** start Task material **

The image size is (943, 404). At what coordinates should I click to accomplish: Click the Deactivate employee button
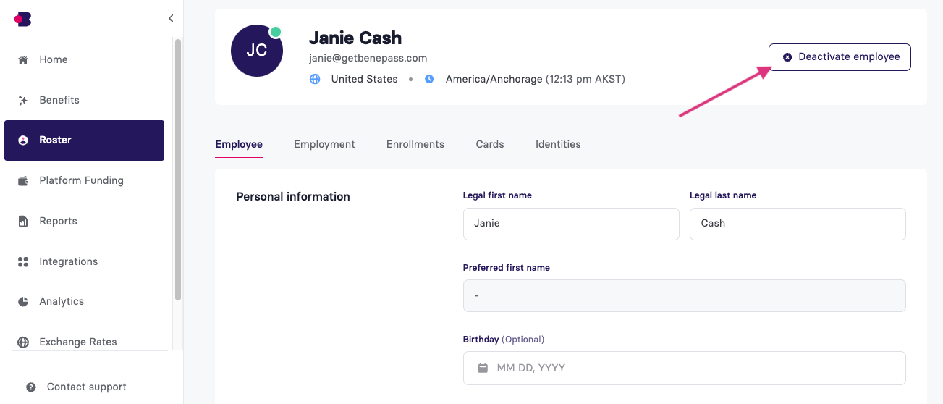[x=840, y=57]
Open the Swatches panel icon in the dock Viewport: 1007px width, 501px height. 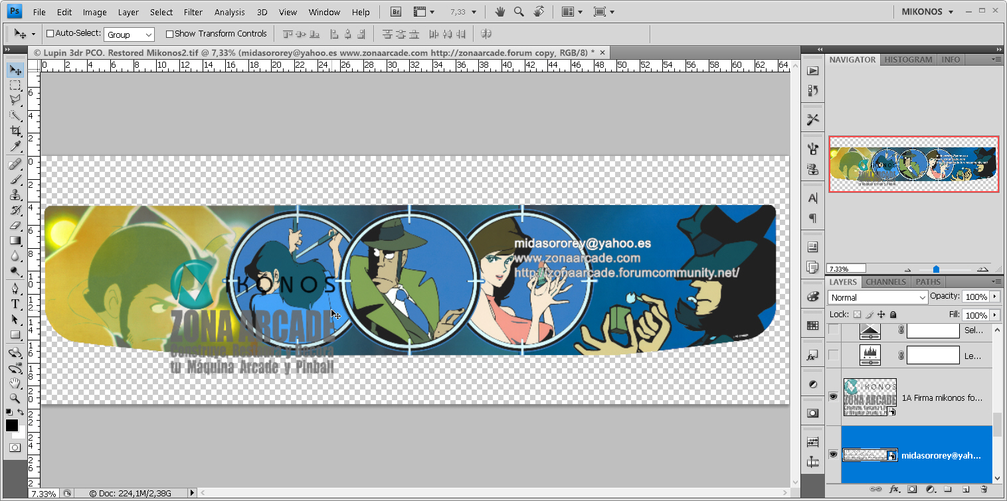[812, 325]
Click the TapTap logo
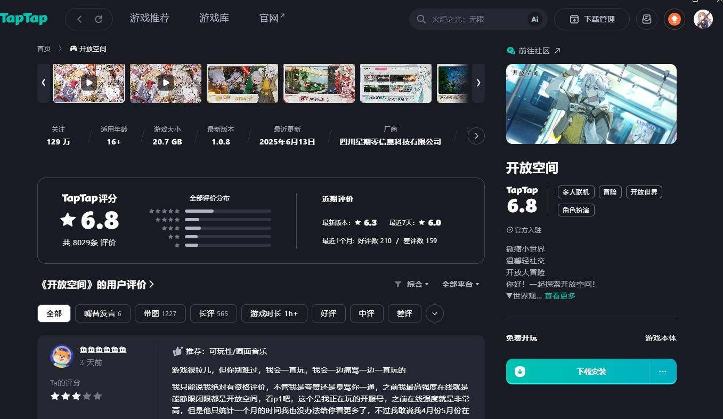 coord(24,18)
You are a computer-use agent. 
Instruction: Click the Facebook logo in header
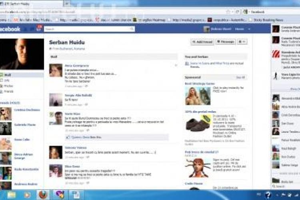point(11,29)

** end Task material **
** start Task material **

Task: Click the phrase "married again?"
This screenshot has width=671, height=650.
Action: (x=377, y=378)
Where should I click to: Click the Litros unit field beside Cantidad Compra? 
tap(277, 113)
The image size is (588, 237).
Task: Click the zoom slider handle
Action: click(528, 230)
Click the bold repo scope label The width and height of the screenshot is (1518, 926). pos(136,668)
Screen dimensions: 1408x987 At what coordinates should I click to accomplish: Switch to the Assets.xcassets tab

** end Task material **

◆ Your instructions ◆
Please render the part that opens with the line containing "Where should I" and closes with the line containing "Screen dimensions: 1408x987" as a JSON list of strings, one string per line, leaving out blank lines.

◆ Output ◆
[
  "Where should I click to: Click the Litros unit field beside Cantidad Compra? ",
  "tap(277, 113)",
  "The image size is (588, 237).",
  "Task: Click the zoom slider handle",
  "Action: click(528, 230)",
  "Click the bold repo scope label The width and height of the screenshot is (1518, 926). pos(136,668)",
  "Screen dimensions: 1408x987 At what coordinates should I click to accomplish: Switch to the Assets.xcassets tab"
]